### What the task requires
Could you copy every record exactly as it appears?

Collected data:
----
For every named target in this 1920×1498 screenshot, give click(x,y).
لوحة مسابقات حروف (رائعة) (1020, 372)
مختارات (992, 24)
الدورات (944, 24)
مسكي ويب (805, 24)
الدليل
----
### Written solution
For every named target in this 1920×1498 screenshot, give click(x,y).
لوحة مسابقات حروف (رائعة) (1020, 372)
مختارات (992, 24)
الدورات (944, 24)
مسكي ويب (805, 24)
الدليل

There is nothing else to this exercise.